_WORK INSTRUCTIONS:_
[1] From the page on pharmaceutical deals below, reproduce the passage starting at "Our professionals are" and ending at "sources of finance.", word for word.
[2] List every kind of recent transaction activity that the page on pharmaceutical deals names under "Recent transaction activity in the industry includes:".
[3] Translate this sentence from the page on pharmaceutical deals into Spanish: "Companies are often competing for assets, and must find ways to win by extracting the maximum value from the transaction."

Realising value from M&A, alliances and collaborations
In today's economic climate, it is more challenging than ever for pharmaceutical and biotech companies to deliver on shareholder value. The loss of patent protections and shortfall in pipeline to replace the lost sales, combined with the general decline in return on research & development and sales and marketing, has left companies searching for alternative methods of delivering maximum returns to shareholders.
Many are looking to transactions such as mergers & acquisitions, divestitures, and licensing/collaborations to enhance value during these challenging times.
Recent transaction activity in the industry includes:
Acquisitions in emerging markets to diversify away from the US markets and into growth countries.
Acquisition of specialty pharmaceutical companies to move away from the blockbuster drug model.
Acquisition of generic companies to diversify away from the branded/ethical market and generally align better with the changing political climate in the US.
Divestiture of non-core businesses/products. Now more than ever, companies are re-shuffling their portfolios to raise cash and better align their strategic direction. Given that the cash generated from these divestitures is often ploughed back into acquisitions or to fund additional research projects, it is increasingly critical to maximise the value of the proceeds.
Maximising intellectual property companies are now licensing out non-core or secondary technology or intellectual property in an effort to fund priority programmes.
In-licensing/collaborations in an effort to find their next product success, many companies are seeking the right partner to collaborate with.
With more companies focused on transactions, however, the deal environment has become more complicated. Companies are often competing for assets, and must find ways to win by extracting the maximum value from the transaction. They must therefore address several critical success factors, including:
Understanding the target’s strategy, commercial focus and competitive position
Choosing the appropriate deal structure
Understanding the underlying sales and earnings quality
Ensuring cultural compatibility
Understanding potential exposure from the target’s commitments and contingencies — up front, prior to doing the deal
Understanding the comparability of the acquirer’s financial statements (e.g. US GAAP vs. IFRS vs. local books)
Evaluating the risk of aggressive practices and/or compliance failures
Properly assessing and valuing potential synergies
Ensuring a robust post-deal implementation plan is in place
Efficiently managing tax risks and optimising net cash flows (e.g., minimising the adverse impact on the effective tax rate)
How PwC's consultants can help you
PwC is well positioned to assist you with all of your transaction needs. We have a strong track record of working with clients across all segments of the pharmaceutical and life sciences industry. Our specialists offer a full range of services, from inception to post-deal integration. And our global network, in combination with our deep industry knowledge, enables us to be constantly in touch with the markets and to spot opportunities and assemble teams to execute a deal as the need arises.
Our capabilities are built around cross-functional teams with deep industry experience organised to deliver the full spectrum of integrated deal services. We can offer you experienced deal structuring and financing advice at all points throughout the deal cycle and, in addition to our transaction specialists, our tax, corporate finance and legal professionals can support you in all aspects of your transaction, working as a deals team. Our deep experience, strong international network and commercial focus allow us to add real financial value to transactions.
Our professionals are able to help with not only the accounting and tax considerations that deals create, but with a wide range of planning and integration concerns related to operational, systems and regulatory issues.
PwC offers a wide array of industry-focused services that address the challenges facing pharmaceutical and healthcare products companies, including:
Finding the best targets, and analysing their strengths and weaknesses.
Developing the best deal structures.
Identifying synergies and potential opportunities for improvement.
Negotiating the best terms.
Accessing the capital markets and other sources of finance.
Managing the post-deal integration process – particularly the first 100 days, when it is essential to stabilise the new acquisition and stop any “value leakages”.
Carving out non-core assets and selling them for as much as possible.
Minimising tax costs and ensuring tax-efficient deal structuring (both during and post-deal).
Implementing processes to realise improvements in long-term performance.

_EXTRACTED INFORMATION:_
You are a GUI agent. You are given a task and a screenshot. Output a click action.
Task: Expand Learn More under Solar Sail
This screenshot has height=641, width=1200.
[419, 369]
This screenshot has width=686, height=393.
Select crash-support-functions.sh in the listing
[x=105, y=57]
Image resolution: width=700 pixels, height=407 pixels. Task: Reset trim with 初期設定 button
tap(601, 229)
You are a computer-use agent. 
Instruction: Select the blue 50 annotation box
* * *
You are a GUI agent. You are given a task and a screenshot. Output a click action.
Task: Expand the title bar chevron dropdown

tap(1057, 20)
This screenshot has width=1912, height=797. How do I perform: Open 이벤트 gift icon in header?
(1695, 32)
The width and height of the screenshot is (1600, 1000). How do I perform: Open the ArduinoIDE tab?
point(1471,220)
---
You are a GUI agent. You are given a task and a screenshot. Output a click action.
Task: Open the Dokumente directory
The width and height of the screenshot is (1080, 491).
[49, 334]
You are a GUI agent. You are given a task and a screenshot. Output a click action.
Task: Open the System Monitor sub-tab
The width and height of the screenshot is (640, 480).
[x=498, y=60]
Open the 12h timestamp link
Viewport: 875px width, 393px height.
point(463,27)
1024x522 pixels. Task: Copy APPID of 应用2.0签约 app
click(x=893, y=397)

_RESPONSES TO THE EXERCISE:_
[1]
Our professionals are able to help with not only the accounting and tax considerations that deals create, but with a wide range of planning and integration concerns related to operational, systems and regulatory issues.
PwC offers a wide array of industry-focused services that address the challenges facing pharmaceutical and healthcare products companies, including:
Finding the best targets, and analysing their strengths and weaknesses.
Developing the best deal structures.
Identifying synergies and potential opportunities for improvement.
Negotiating the best terms.
Accessing the capital markets and other sources of finance.

[2]
- Acquisitions in emerging markets to diversify away from the US markets and into growth countries
- Acquisition of specialty pharmaceutical companies to move away from the blockbuster drug model
- Acquisition of generic companies to diversify away from the branded/ethical market
- Divestiture of non-core businesses/products
- Maximising intellectual property by licensing out non-core or secondary technology or intellectual property
- In-licensing/collaborations

[3] Las empresas compiten a menudo por activos y deben encontrar formas de imponerse extrayendo el máximo valor de la transacción.